In this blog, I will introduce YOLO (version 1) algorithm. YOLO now has been a popular algorithm on Object Detection because of its speed and simple structure.

Original paper: You Only Look Once: Unified, Real-Time Object Detection

Architecture

Pipeline:

Divide the input image into S*S grid cells.
Put each cell into a CNN and output B predicted bounding boxes and each box has a confidence score.
Compute loss and training.
Use pre-trained model to predict.
Grid Cell
Firstly, YOLO divides input image into $ S\times S $ grid cells (Picture 1).
Picture 1

Next, each cell will produce $ B $ bounding boxes (also called predicted box or bbox). Each bounding box contains 5 predictions: center point coordinate $(x, y)$ of bbox, height $h$ and width $w$ of bbox and a conference score $S_{con}$. The original system sets $ S=7, B=2 $. For example, in Picture 2, bbox1(yellow) and bbox2(blue) are two predicting boxes of the cell(red). $(x_1, y_1, h_1, w_1)$ belong to bbox1.(x_2, y_2, h_2, w_2) belong to bbox2.
Picture 2

In addition, each bbox will have a conference score $S_{con}$ of predicted bbox.

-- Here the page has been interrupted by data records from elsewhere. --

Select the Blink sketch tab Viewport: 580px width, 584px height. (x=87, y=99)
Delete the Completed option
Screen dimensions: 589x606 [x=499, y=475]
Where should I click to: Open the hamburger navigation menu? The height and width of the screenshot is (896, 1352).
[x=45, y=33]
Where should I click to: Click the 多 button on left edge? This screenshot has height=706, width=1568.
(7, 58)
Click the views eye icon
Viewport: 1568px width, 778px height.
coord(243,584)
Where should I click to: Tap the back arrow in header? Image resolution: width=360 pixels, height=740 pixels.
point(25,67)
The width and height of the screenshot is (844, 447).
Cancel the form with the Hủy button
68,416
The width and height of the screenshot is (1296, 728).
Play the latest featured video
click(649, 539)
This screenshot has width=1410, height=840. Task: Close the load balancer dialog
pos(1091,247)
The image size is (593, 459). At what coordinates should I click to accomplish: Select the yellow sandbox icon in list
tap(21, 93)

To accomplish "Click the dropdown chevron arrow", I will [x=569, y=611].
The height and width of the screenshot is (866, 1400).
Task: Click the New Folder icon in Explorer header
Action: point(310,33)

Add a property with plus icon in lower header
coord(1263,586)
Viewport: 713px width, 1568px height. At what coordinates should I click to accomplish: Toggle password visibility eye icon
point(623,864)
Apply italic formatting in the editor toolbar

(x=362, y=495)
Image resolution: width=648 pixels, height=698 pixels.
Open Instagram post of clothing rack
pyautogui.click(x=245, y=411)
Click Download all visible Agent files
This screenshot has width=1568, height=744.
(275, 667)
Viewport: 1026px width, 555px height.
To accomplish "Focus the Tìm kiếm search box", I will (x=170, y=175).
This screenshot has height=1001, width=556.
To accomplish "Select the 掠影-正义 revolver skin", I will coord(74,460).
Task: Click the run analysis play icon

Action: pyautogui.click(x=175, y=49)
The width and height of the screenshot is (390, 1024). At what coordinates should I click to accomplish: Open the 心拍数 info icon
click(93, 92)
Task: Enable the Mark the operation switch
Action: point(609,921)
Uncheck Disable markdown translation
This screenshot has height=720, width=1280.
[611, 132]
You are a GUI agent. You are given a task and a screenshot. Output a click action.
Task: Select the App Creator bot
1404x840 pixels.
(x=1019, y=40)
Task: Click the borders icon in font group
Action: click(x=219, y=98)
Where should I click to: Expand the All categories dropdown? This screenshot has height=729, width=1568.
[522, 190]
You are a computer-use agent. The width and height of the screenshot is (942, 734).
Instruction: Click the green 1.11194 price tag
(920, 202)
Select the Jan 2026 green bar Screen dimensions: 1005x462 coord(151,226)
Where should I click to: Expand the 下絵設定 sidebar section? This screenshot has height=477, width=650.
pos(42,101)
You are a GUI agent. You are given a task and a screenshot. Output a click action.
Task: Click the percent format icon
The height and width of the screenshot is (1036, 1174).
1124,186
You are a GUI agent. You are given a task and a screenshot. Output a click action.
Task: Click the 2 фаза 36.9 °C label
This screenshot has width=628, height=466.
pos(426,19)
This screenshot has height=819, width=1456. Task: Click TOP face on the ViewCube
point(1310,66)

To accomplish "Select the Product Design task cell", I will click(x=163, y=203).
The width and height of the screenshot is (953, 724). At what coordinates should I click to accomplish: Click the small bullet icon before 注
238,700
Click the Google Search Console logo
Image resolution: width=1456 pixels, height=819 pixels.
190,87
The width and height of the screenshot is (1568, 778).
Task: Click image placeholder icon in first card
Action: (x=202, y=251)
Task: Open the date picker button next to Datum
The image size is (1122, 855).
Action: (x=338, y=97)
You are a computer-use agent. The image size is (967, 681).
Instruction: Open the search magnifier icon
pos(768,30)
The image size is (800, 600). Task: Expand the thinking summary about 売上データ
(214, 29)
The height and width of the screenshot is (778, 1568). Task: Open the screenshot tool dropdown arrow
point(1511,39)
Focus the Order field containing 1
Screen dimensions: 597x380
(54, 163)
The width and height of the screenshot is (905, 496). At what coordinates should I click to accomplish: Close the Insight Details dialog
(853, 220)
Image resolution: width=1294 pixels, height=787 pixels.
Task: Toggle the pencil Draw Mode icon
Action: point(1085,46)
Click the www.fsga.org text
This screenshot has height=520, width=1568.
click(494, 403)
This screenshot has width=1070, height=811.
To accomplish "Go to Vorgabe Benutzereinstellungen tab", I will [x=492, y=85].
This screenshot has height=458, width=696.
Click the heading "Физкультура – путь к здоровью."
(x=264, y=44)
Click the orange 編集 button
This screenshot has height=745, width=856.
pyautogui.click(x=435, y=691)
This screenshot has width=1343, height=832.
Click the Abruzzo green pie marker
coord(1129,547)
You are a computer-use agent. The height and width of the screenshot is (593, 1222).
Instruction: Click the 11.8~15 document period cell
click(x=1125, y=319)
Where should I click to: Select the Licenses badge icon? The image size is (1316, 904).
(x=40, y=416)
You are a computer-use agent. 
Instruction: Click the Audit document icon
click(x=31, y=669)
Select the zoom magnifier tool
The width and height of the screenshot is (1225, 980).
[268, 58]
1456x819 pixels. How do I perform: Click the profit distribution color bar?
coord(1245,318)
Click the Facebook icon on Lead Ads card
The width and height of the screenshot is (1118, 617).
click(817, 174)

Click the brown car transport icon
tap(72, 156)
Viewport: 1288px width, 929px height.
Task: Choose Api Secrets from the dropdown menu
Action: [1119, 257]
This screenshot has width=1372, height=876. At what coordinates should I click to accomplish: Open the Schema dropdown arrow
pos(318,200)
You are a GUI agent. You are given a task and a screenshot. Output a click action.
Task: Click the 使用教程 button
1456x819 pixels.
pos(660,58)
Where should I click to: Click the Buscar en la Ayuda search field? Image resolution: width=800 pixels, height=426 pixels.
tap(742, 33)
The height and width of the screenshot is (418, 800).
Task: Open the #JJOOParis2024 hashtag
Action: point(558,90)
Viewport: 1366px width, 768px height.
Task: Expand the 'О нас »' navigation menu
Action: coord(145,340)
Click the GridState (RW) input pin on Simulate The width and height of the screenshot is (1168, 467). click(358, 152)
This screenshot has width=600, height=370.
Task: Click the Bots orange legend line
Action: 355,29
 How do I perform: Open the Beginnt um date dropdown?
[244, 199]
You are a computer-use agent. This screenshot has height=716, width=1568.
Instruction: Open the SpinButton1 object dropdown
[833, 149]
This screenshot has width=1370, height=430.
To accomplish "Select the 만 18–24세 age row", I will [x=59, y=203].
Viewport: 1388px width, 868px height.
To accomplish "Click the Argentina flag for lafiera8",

The equation is shown below:
$$S_{con} = Pr(object)*IOU$$
$Pr(object)$: the probability of a bbox contains the object.
$IOU$: the intersection over union between the bbox and ground truth box. For example, in Picture 2, the conference score of bbox1 will be
$$S_{con1}=\frac{area_{shadow}}{area_{union}}\leq1$$
Picture 3

Then, each cell will produce class probability $Pr(class_i|object)$ (the detected object belongs to a particular class), every category has one probability.
In the paper, they use PASCAL VOC dataset so the number of class $C$ is 20.
Thus, the main job in YOLO is to predict a $(7,7,2\times5+20)$ tensor through a CNN network.

CNN Structure

The deep convolutional neural network used in YOLO is inspired by GoogLeNet, and has 24 convolutional layers followed by 2 fully connected layers. The details are shown in Picture 4.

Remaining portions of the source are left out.